View: AWSIRSA_{cluster_name}_CDPipelineOperator (AWS Account A)
{
"Version": "2012-10-17",
"Statement": [
{
"Effect": "Allow",
"Principal": {
"Federated": "arn:aws:iam::<AWS_ACCOUNT_A_ID>:oidc-provider/oidc.eks.<AWS_REGION>.amazonaws.com/id/EXAMPLED539D4633E53DE1B71EXAMPLE"
},
"Action": "sts:AssumeRoleWithWebIdentity",
"Condition": {
"StringEquals": {
"oidc.eks.<AWS_REGION>.amazonaws.com/id/EXAMPLED539D4633E53DE1B71EXAMPLE:sub": [
"system:serviceaccount:krci:edp-cd-pipeline-operator"
]
}
}
},
{
"Effect": "Allow",
"Principal": {
"AWS": "arn:aws:iam::<AWS_ACCOUNT_A_ID>:AWSIRSA_{cluster_name}_CDPipelineOperator"
},
"Action": "sts:AssumeRole",
"Condition": {}
}
]
}
Policy allows assuming roles in Account B.
View: AWSIRSA_{cluster_name}_CDPipelineAssume (AWS Account A)
{
"Version": "2012-10-17",
"Statement": [
{
"Effect": "Allow",
"Action": "sts:AssumeRole",
"Resource": "arn:aws:iam::<AWS_ACCOUNT_B_ID>:role/AWSIRSA_{cluster_name}_CDPipelineAgent"
}
]
}
Trust policy to control access to Account B resources.
View: AWSIRSA_{cluster_name}_CDPipelineAgent (AWS Account B)
{
"Version": "2012-10-17",
"Statement": [
{
"Effect": "Allow",
"Principal": {
"AWS": "arn:aws:iam::<AWS_ACCOUNT_A_ID>:role/AWSIRSA_{cluster_name}_CDPipelineOperator"
},
"Action": "sts:AssumeRole"
},
{
"Effect": "Allow",
"Principal": {
"Federated": "arn:aws:iam::<AWS_ACCOUNT_B_ID>:oidc-provider/oidc.eks.<AWS_REGION>.amazonaws.com/id/EXAMPLED539D4633E53DE1B71EXAMPLE"
},
"Action": "sts:AssumeRoleWithWebIdentity",
"Condition": {
"StringLike": {
"oidc.eks.<AWS_REGION>.amazonaws.com/id/EXAMPLED539D4633E53DE1B71EXAMPLE:sub": "system:serviceaccount:*"
}
}
}
]
}
Policy defines permissions for deployments.

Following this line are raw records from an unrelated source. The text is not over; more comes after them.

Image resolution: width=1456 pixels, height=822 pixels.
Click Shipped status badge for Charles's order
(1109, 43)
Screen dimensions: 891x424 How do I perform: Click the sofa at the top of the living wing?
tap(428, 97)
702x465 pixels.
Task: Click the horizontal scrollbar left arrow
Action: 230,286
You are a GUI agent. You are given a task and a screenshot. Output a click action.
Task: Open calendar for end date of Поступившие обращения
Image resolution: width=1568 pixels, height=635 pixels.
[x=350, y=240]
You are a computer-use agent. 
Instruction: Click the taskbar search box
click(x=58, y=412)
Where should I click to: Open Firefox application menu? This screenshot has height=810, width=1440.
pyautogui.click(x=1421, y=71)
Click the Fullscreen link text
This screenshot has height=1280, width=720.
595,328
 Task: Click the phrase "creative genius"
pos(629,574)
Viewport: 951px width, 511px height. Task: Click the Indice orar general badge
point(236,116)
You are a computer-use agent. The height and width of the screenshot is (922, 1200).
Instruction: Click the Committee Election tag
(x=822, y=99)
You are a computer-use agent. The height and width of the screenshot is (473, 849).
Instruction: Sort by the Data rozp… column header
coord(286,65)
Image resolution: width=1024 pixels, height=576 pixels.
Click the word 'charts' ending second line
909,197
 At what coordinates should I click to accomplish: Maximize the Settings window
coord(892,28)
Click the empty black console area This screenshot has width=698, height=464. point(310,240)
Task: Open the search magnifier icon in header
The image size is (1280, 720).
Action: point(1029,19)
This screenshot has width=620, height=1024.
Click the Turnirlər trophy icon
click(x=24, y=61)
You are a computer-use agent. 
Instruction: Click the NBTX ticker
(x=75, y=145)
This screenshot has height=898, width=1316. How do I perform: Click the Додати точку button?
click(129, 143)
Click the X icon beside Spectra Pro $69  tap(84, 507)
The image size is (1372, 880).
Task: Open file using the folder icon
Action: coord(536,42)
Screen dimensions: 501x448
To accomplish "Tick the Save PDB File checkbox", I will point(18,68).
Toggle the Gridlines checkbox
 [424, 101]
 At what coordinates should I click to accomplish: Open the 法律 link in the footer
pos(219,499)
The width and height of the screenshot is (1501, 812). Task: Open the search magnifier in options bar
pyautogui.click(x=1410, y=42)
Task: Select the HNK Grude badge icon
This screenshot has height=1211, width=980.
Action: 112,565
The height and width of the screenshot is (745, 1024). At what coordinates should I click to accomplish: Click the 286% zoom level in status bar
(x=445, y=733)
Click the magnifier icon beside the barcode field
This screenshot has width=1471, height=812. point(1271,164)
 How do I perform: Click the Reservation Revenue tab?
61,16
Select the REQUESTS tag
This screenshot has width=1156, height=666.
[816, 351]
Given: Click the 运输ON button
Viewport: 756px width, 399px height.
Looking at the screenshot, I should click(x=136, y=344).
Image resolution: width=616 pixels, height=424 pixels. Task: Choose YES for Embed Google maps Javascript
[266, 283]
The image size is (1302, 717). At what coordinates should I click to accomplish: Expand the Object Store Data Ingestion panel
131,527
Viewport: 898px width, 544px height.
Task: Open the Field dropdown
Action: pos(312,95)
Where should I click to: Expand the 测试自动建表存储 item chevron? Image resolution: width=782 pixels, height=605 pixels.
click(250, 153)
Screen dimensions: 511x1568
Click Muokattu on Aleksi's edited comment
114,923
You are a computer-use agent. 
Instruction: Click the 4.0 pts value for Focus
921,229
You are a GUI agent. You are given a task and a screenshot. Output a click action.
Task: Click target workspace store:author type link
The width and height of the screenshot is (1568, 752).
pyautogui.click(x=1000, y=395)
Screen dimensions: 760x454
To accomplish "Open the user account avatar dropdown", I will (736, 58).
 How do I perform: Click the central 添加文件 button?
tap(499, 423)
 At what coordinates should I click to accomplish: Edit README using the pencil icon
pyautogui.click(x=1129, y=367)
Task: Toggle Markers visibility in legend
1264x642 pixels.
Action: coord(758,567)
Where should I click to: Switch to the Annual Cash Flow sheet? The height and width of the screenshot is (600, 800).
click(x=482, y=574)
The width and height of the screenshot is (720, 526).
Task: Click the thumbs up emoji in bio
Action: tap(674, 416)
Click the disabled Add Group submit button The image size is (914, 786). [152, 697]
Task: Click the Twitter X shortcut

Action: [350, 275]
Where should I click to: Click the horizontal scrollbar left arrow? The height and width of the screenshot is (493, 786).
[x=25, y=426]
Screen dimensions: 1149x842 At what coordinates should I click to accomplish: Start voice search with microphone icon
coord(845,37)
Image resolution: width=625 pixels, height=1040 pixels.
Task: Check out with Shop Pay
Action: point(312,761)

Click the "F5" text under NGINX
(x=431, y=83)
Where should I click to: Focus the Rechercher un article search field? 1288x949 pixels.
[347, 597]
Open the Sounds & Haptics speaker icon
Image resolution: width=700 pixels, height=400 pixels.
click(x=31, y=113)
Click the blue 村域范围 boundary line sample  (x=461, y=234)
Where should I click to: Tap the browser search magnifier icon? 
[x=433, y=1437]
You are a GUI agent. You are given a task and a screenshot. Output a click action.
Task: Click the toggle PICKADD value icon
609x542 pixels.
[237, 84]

View: AWSIRSA_{cluster_name}_CDPipelineClusterAccess (AWS Account B)
{
"Version": "2012-10-17",
"Statement": [
{
"Effect": "Allow",
"Action": [
"eks:DescribeCluster",
"eks:ListClusters",
"eks:AccessKubernetesApi"
],
"Resource": "arn:aws:eks:<AWS_REGION>:<AWS_ACCOUNT_B_ID>:cluster/<cluster-name>"
}
]
}
Required IAM Roles and Policies for ArgoCD Cross-Account Deploymentβ
This section outlines the necessary IAM roles and policies required for ArgoCD to manage Kubernetes clusters across AWS accounts securely. The setup follows AWS best practices by using IAM Roles for Service Accounts (IRSA) and cross-account access to limit privileges effectively.
This IAM role is used by ArgoCD to authenticate via OIDC and assume required permissions.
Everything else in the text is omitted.